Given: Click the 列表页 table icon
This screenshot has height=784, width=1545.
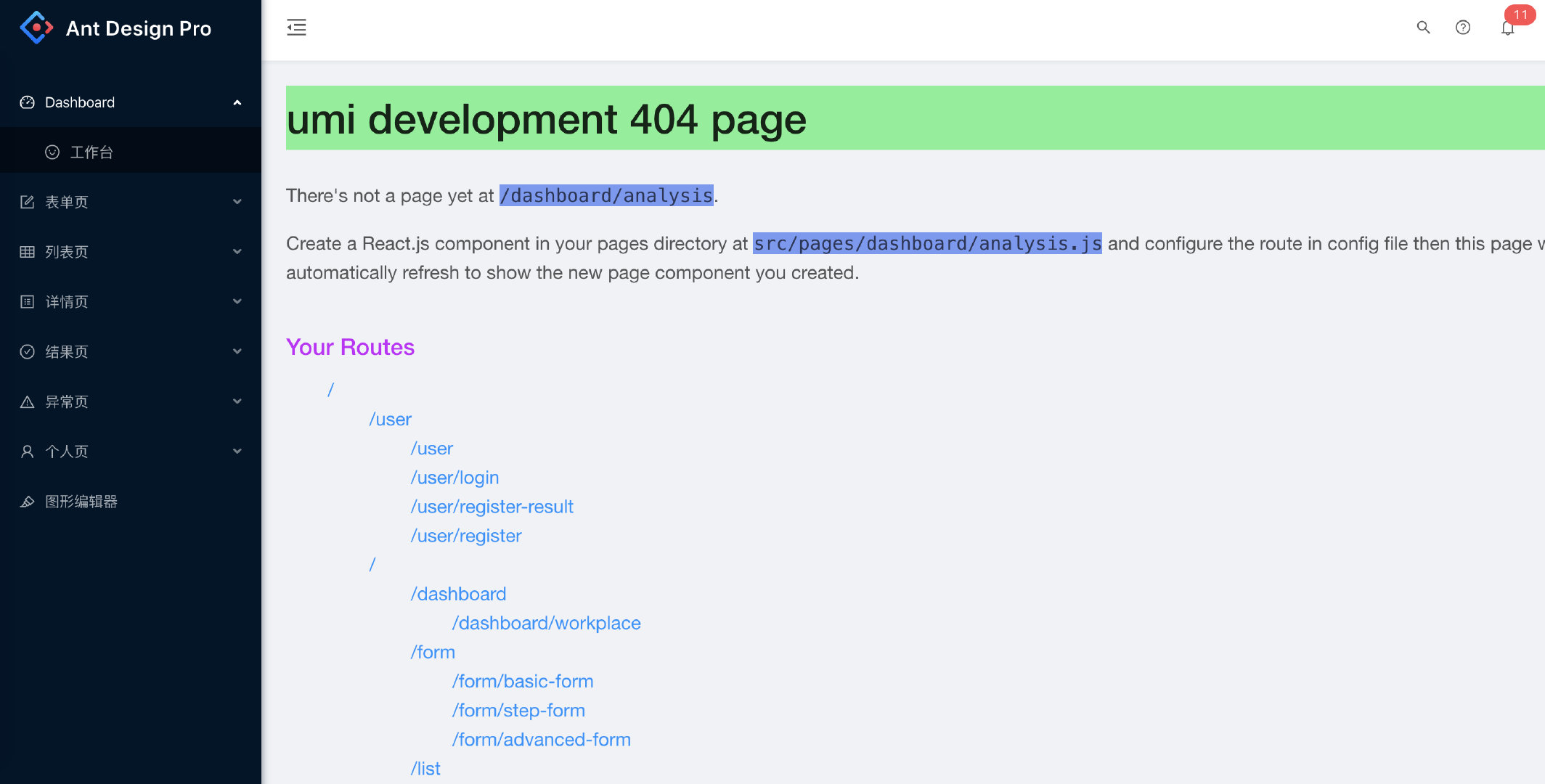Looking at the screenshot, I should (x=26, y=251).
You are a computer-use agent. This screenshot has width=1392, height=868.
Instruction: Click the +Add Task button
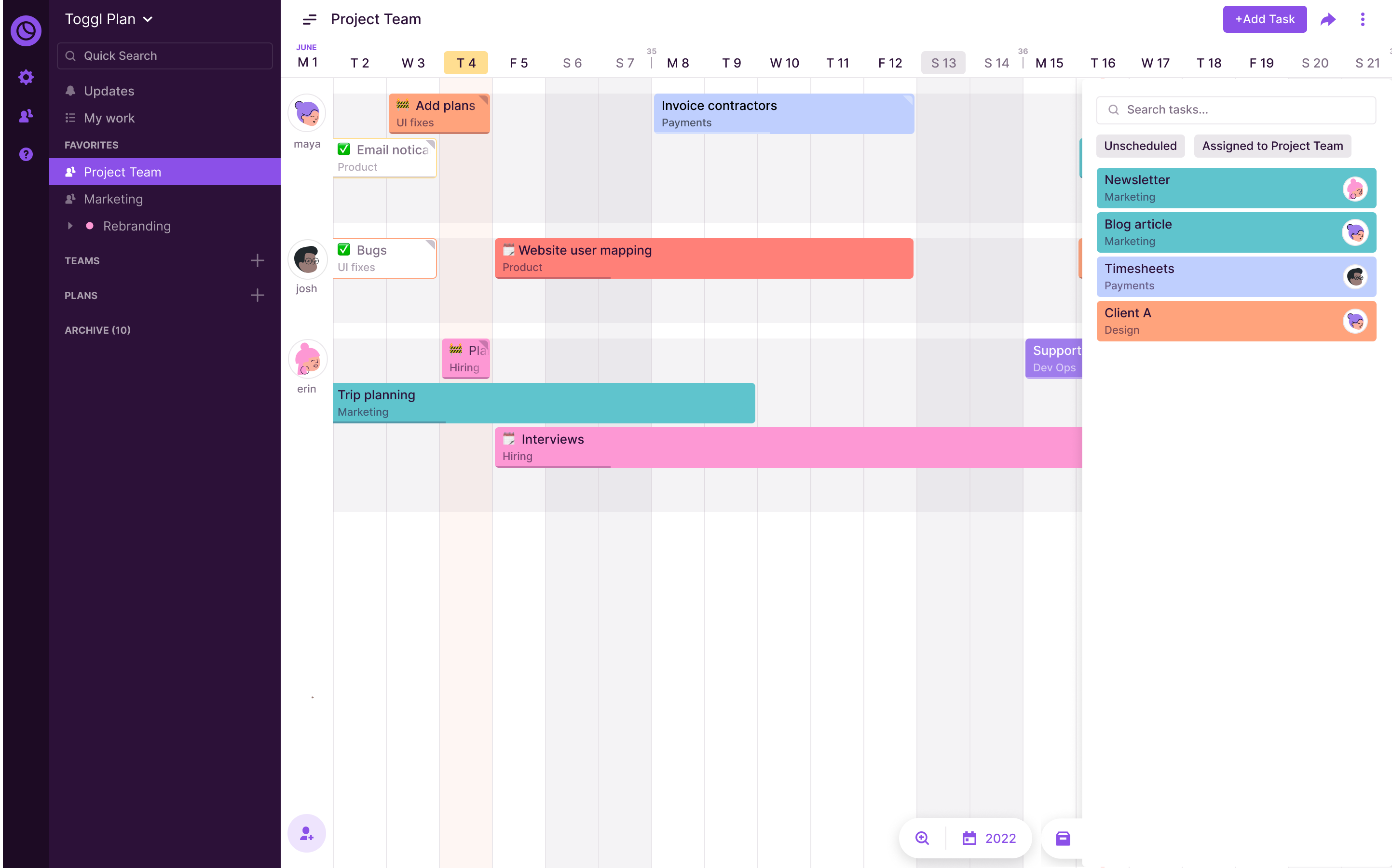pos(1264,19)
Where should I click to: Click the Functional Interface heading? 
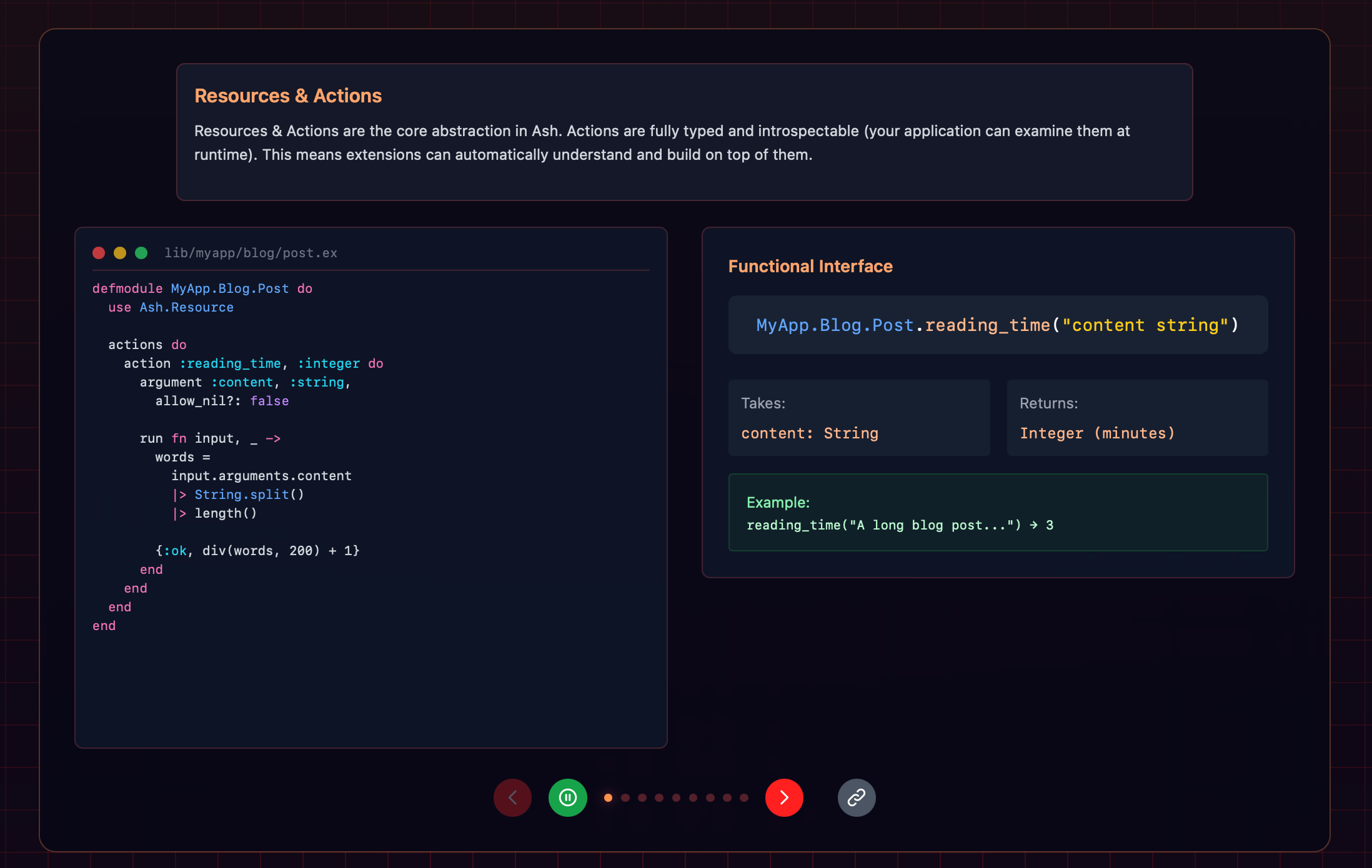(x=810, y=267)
====
*THE PROBLEM*: The entire listing above, word for word and without pictures, is what should be output.

*TASK RESULT*:
Given: Click the 列表页 table icon
This screenshot has height=784, width=1545.
Looking at the screenshot, I should (x=26, y=251).
You are a computer-use agent. This screenshot has width=1392, height=868.
Instruction: Click the +Add Task button
pos(1264,19)
Where should I click to: Click the Functional Interface heading? 
(x=810, y=267)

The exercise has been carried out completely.